---------- Data in this exercise
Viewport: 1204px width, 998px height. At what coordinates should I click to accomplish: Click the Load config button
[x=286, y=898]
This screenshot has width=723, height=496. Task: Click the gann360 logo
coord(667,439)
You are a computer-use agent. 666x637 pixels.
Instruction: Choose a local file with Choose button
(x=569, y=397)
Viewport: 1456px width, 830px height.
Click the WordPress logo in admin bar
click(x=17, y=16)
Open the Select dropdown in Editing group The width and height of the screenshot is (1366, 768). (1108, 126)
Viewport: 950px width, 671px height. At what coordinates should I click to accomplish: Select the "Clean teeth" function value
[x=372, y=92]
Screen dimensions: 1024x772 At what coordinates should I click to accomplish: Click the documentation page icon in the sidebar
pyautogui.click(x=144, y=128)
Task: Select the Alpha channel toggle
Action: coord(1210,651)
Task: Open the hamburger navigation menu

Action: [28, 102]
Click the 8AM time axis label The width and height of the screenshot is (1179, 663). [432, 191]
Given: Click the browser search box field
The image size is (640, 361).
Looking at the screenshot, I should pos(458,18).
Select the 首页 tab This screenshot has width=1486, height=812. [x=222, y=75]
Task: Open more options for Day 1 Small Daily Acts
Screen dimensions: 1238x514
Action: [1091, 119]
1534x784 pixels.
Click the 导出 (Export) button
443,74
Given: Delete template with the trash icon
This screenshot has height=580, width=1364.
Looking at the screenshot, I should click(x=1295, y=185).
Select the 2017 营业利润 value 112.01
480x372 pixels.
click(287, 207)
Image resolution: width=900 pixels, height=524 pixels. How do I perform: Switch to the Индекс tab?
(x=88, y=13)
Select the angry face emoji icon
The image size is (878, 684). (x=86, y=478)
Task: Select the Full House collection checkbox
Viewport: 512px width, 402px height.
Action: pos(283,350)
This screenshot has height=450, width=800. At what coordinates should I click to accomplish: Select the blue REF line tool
--------------------
Aim of the exercise - Quote the entire listing above word for word, reproducing each line without any change.

Worked answer -
Viewport: 1204px width, 998px height. At what coordinates should I click to accomplish: Click the Load config button
[x=286, y=898]
This screenshot has width=723, height=496. Task: Click the gann360 logo
coord(667,439)
You are a computer-use agent. 666x637 pixels.
Instruction: Choose a local file with Choose button
(x=569, y=397)
Viewport: 1456px width, 830px height.
Click the WordPress logo in admin bar
click(x=17, y=16)
Open the Select dropdown in Editing group The width and height of the screenshot is (1366, 768). (1108, 126)
Viewport: 950px width, 671px height. At what coordinates should I click to accomplish: Select the "Clean teeth" function value
[x=372, y=92]
Screen dimensions: 1024x772 At what coordinates should I click to accomplish: Click the documentation page icon in the sidebar
pyautogui.click(x=144, y=128)
Task: Select the Alpha channel toggle
Action: coord(1210,651)
Task: Open the hamburger navigation menu

Action: [28, 102]
Click the 8AM time axis label The width and height of the screenshot is (1179, 663). [432, 191]
Given: Click the browser search box field
The image size is (640, 361).
Looking at the screenshot, I should pos(458,18).
Select the 首页 tab This screenshot has width=1486, height=812. [x=222, y=75]
Task: Open more options for Day 1 Small Daily Acts
Screen dimensions: 1238x514
Action: [1091, 119]
1534x784 pixels.
Click the 导出 (Export) button
443,74
Given: Delete template with the trash icon
This screenshot has height=580, width=1364.
Looking at the screenshot, I should click(x=1295, y=185).
Select the 2017 营业利润 value 112.01
480x372 pixels.
click(287, 207)
Image resolution: width=900 pixels, height=524 pixels. How do I perform: Switch to the Индекс tab?
(x=88, y=13)
Select the angry face emoji icon
The image size is (878, 684). (x=86, y=478)
Task: Select the Full House collection checkbox
Viewport: 512px width, 402px height.
Action: pos(283,350)
This screenshot has height=450, width=800. At what coordinates should I click to accomplish: Select the blue REF line tool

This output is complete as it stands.